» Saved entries
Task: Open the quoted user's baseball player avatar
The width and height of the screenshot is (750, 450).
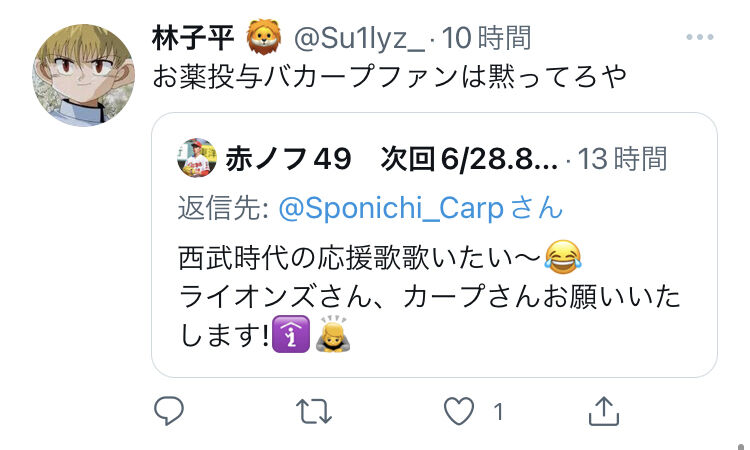Action: [197, 158]
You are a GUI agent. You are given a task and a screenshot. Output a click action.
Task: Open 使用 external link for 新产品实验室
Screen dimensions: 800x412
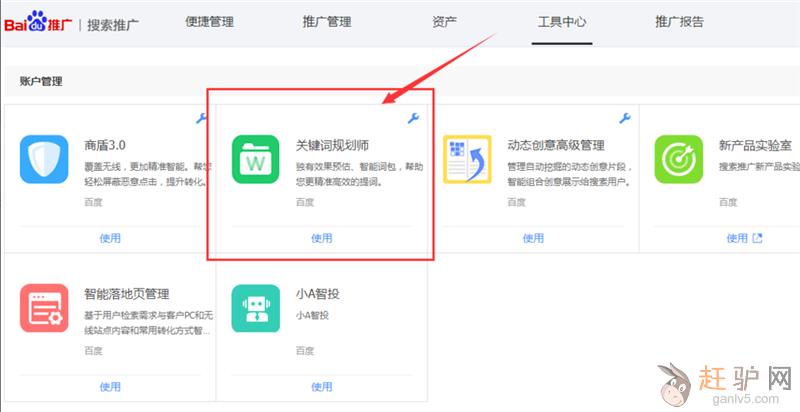click(744, 238)
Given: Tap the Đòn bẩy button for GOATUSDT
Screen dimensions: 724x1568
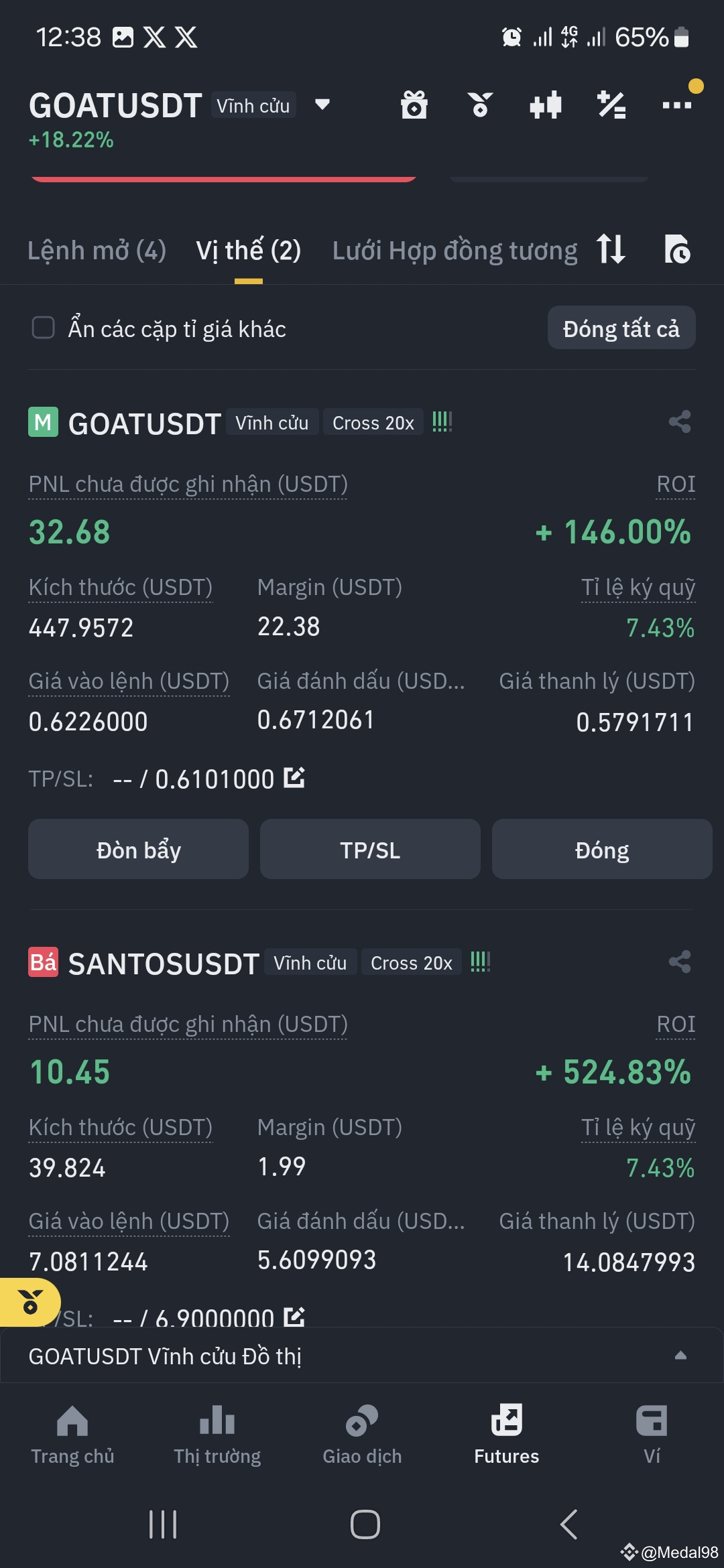Looking at the screenshot, I should click(x=138, y=849).
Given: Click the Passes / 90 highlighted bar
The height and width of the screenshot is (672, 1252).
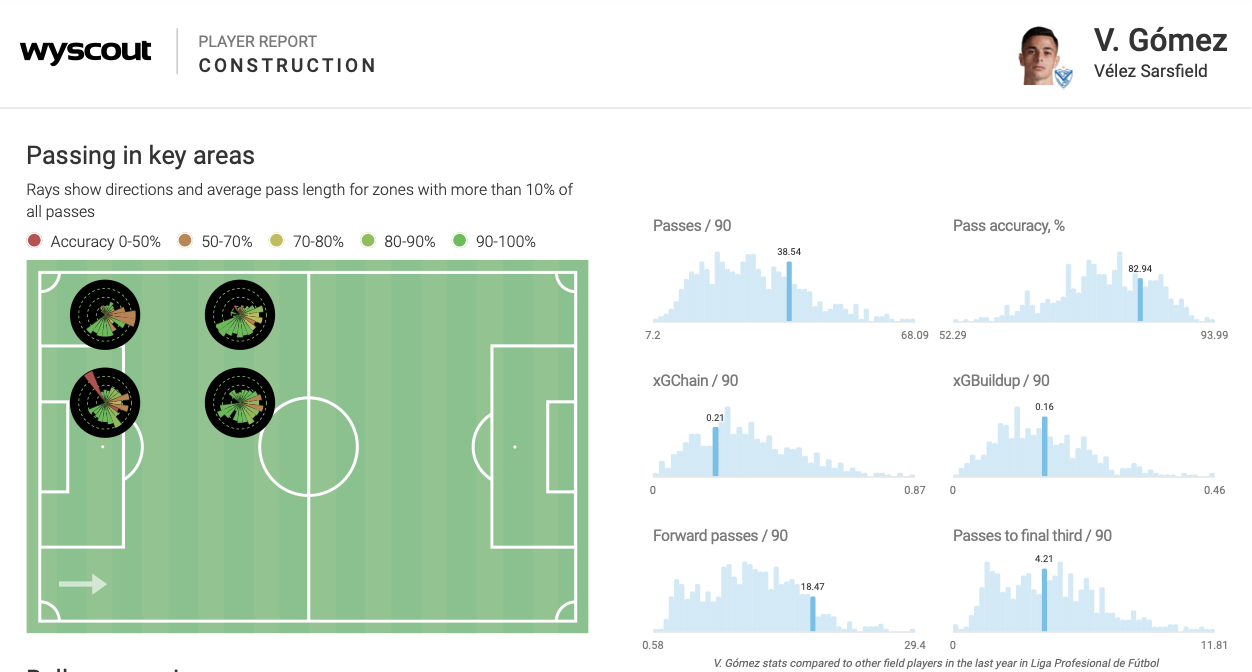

» TASK GOAL
Read through the entries above and copy each line that has the string "Open" in it.

» ANSWER TO THE PROBLEM
Task: Open the quoted user's baseball player avatar
Task: Open 使用 external link for 新产品实验室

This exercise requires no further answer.